> _WHAT THE EXERCISE ASKS_
Reproduce verbatim the data between the line containing "Where should I click to: Toggle" and the line containing "Action: coord(506,414)", including both of those lines.
+++++
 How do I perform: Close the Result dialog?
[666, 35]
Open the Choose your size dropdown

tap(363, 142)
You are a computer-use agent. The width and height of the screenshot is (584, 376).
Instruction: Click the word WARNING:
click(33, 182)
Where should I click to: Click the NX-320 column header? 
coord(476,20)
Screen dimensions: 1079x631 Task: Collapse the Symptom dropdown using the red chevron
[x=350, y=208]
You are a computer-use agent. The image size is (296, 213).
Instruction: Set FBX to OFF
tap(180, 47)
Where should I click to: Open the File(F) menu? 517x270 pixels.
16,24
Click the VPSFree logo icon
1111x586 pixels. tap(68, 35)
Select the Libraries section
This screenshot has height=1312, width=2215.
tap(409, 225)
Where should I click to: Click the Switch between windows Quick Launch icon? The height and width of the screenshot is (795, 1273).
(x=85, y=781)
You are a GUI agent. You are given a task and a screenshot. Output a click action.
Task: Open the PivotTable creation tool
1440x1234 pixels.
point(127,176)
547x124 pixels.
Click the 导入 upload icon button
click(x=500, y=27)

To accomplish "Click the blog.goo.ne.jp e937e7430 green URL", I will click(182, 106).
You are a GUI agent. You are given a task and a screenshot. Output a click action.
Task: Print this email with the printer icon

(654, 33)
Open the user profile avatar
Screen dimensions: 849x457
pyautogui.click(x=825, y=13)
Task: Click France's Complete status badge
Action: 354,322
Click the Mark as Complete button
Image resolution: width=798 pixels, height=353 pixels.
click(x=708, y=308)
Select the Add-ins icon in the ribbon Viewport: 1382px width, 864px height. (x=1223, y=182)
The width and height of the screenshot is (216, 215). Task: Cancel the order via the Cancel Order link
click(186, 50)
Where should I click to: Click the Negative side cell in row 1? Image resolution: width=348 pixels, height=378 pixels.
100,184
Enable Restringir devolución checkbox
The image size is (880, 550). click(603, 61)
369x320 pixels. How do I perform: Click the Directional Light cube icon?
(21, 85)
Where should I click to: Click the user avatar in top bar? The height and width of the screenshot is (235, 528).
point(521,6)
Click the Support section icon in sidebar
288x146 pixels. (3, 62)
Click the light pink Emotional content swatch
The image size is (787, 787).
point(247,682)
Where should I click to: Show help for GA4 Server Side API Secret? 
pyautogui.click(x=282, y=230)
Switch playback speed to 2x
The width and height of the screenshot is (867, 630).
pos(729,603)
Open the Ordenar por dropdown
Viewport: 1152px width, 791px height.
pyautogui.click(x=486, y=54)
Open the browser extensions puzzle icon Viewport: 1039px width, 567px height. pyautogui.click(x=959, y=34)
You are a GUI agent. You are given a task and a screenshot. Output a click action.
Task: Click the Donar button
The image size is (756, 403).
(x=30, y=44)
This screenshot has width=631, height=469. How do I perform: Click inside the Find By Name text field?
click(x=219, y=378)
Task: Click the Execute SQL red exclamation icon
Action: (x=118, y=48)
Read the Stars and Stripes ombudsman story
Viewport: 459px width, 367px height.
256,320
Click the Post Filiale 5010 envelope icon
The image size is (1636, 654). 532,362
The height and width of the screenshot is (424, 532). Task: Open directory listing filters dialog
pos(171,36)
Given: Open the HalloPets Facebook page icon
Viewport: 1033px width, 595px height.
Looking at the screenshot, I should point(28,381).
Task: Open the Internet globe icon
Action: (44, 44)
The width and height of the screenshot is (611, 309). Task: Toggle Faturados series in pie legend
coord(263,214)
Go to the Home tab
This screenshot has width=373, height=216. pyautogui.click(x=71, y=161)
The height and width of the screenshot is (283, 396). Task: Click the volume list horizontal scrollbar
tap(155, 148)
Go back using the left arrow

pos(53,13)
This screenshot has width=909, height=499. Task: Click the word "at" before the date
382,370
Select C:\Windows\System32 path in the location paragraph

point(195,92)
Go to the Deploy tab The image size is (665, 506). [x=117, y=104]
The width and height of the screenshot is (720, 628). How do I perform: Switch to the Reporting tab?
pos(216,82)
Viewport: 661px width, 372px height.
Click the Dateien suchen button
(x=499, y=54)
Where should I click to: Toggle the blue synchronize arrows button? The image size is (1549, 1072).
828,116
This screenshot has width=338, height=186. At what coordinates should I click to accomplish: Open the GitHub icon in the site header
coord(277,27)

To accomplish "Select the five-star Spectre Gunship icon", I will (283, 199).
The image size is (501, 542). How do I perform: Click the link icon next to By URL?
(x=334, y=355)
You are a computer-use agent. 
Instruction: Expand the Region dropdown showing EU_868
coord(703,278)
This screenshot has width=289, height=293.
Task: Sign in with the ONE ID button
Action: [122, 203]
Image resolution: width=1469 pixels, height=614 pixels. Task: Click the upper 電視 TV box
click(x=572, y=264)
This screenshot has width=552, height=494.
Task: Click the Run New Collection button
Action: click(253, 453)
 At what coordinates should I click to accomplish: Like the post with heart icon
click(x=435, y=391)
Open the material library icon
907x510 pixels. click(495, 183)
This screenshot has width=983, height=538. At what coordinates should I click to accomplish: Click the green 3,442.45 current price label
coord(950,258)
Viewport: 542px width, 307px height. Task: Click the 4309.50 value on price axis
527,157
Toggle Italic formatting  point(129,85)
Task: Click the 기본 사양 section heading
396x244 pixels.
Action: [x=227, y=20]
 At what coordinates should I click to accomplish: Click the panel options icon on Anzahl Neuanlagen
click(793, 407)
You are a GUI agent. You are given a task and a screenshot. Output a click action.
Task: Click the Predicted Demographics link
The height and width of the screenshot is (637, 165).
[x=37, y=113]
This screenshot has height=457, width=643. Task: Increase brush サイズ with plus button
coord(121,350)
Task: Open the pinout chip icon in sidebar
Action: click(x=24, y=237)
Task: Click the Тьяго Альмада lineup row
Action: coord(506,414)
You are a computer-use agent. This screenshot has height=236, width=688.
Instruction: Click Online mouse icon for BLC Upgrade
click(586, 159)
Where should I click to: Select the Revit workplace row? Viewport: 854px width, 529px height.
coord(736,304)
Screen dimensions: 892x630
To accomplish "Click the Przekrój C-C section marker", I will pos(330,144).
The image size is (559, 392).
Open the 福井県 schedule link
+++++
> _ANSWER TO THIS TASK_
Where should I click to: Toggle the blue synchronize arrows button? The image size is (1549, 1072).
828,116
This screenshot has width=338, height=186. At what coordinates should I click to accomplish: Open the GitHub icon in the site header
coord(277,27)

To accomplish "Select the five-star Spectre Gunship icon", I will (283, 199).
The image size is (501, 542). How do I perform: Click the link icon next to By URL?
(x=334, y=355)
You are a computer-use agent. 
Instruction: Expand the Region dropdown showing EU_868
coord(703,278)
This screenshot has width=289, height=293.
Task: Sign in with the ONE ID button
Action: [122, 203]
Image resolution: width=1469 pixels, height=614 pixels. Task: Click the upper 電視 TV box
click(x=572, y=264)
This screenshot has width=552, height=494.
Task: Click the Run New Collection button
Action: click(253, 453)
 At what coordinates should I click to accomplish: Like the post with heart icon
click(x=435, y=391)
Open the material library icon
907x510 pixels. click(495, 183)
This screenshot has width=983, height=538. At what coordinates should I click to accomplish: Click the green 3,442.45 current price label
coord(950,258)
Viewport: 542px width, 307px height. Task: Click the 4309.50 value on price axis
527,157
Toggle Italic formatting  point(129,85)
Task: Click the 기본 사양 section heading
396x244 pixels.
Action: [x=227, y=20]
 At what coordinates should I click to accomplish: Click the panel options icon on Anzahl Neuanlagen
click(793, 407)
You are a GUI agent. You are given a task and a screenshot. Output a click action.
Task: Click the Predicted Demographics link
The height and width of the screenshot is (637, 165).
[x=37, y=113]
This screenshot has height=457, width=643. Task: Increase brush サイズ with plus button
coord(121,350)
Task: Open the pinout chip icon in sidebar
Action: click(x=24, y=237)
Task: Click the Тьяго Альмада lineup row
Action: coord(506,414)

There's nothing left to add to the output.